We have so much perspective we forced our greatest athlete to strip naked in the tunnel before an Olympic race in Atlanta. We let our best player go home from the World Cup to walk his dog! We put the Irish "Open" in a men only club!
We watched Mr Eastwood sue McGuigan. We hosted the start of the Tour de France as it was exposed finally as a Pharmaceuticals Fair. We pulled out of hosting the World Equestrian Games. We managed to make amateurs who hurl for the love of it go on strike! We haven't a pot to pee in but we needed a velodrome! We entertained the Bertie Bowl!
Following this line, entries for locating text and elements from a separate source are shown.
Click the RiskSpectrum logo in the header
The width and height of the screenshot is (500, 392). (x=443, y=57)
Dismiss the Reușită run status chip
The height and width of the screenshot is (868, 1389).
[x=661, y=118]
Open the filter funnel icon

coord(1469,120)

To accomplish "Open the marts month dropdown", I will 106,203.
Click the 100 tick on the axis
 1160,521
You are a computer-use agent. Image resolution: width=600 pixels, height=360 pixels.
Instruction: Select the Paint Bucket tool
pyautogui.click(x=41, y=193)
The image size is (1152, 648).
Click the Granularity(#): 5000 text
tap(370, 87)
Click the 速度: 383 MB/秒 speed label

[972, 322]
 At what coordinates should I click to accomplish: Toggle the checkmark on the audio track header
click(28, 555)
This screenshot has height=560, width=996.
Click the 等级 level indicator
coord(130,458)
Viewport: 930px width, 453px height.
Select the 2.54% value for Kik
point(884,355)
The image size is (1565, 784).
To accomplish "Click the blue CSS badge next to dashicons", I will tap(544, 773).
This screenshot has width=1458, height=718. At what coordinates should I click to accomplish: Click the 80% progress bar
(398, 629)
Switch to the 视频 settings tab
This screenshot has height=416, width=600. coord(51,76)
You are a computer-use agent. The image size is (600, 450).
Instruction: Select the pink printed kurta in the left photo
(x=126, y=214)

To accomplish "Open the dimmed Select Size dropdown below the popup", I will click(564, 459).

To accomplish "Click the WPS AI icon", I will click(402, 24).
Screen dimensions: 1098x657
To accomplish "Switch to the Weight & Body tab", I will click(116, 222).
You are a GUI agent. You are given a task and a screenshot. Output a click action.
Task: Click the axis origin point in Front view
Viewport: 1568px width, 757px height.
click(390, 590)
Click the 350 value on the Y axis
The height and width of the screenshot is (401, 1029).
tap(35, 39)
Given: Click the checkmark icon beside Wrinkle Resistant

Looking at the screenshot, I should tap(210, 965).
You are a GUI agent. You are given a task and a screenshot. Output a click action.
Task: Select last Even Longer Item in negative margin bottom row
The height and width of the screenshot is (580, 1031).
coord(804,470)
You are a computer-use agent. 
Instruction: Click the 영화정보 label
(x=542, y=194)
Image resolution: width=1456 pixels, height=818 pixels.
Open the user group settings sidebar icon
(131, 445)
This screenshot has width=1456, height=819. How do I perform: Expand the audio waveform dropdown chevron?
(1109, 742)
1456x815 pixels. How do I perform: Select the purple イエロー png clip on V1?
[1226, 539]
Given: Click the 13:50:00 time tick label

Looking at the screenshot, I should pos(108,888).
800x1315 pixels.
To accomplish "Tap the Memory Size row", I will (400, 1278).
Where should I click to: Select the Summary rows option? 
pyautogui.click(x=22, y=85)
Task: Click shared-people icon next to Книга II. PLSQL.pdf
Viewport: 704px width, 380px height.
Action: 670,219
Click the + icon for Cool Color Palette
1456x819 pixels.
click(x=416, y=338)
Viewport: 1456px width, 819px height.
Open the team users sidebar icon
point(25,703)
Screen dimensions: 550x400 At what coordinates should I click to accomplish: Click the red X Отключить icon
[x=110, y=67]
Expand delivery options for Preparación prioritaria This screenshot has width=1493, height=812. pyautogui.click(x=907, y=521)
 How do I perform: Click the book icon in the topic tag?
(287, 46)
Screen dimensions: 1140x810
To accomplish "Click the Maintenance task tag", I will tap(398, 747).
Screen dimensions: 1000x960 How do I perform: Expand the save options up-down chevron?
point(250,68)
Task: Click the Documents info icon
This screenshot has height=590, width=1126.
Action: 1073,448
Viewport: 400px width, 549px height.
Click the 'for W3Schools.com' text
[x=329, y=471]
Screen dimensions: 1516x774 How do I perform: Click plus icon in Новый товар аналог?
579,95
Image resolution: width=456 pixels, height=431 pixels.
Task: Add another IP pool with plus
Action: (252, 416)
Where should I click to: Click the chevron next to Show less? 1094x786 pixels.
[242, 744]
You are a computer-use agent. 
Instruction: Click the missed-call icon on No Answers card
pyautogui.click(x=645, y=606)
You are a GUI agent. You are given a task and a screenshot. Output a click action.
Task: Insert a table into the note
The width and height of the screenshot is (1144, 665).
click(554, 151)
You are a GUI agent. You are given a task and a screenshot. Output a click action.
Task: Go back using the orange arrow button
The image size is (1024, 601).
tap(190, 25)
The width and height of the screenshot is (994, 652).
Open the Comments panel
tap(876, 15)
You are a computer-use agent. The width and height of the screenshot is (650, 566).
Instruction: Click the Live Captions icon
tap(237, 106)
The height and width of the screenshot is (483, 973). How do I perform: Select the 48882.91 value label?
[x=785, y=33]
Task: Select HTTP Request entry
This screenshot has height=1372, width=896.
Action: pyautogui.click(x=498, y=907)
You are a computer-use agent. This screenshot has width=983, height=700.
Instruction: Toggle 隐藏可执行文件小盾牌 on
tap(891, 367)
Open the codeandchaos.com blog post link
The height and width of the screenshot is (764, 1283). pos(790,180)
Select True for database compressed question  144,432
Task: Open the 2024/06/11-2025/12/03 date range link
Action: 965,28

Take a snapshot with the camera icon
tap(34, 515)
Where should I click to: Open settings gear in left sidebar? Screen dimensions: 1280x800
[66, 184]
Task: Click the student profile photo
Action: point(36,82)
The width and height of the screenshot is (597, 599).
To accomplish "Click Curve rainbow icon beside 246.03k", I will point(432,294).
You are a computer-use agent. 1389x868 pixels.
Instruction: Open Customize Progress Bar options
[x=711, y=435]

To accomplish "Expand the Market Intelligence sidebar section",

Gear rows. Stadium debacles. Personality clashes. Drug scandals. Court cases. Missing monies. Dodgy votes. Abandoned matches. We've had them all in the last 10 years.
Those are not the actions of a country obsessed with winning. No Sir. We're talking old-fashioned slapstick here. Show us a banana skin and we'll show you the quickest way to get a fat backside onto the floor. Burlesque. Farce. Pratfalls.
Punch 'n' Judy shows. Anything considered. Laughter is the best medicine and we're all hypochondriacs.
If being Bertie means never having to say "sorry", being an Irish sports fan means never having to say "tell me that again, slowly, it actually sounded like you said . . ." Being an Irish sports fan means never having to wonder for long about what fresh hell is coming next. Being an Irish sports fan means knowing that you'll get your reward in another life.
For now it's enough to know that a lot of the poor folk who run Irish sport would be homeless without their retainers, they are poor divils who have fallen through the cracks in society and have had to take to sports administration to avoid lives as crack whores or sports journalists.
So let's not mope. Let's get back to celebrating ourselves and the grrrreat lithle counthry we are. As the fella says, don't mourn, disorganise.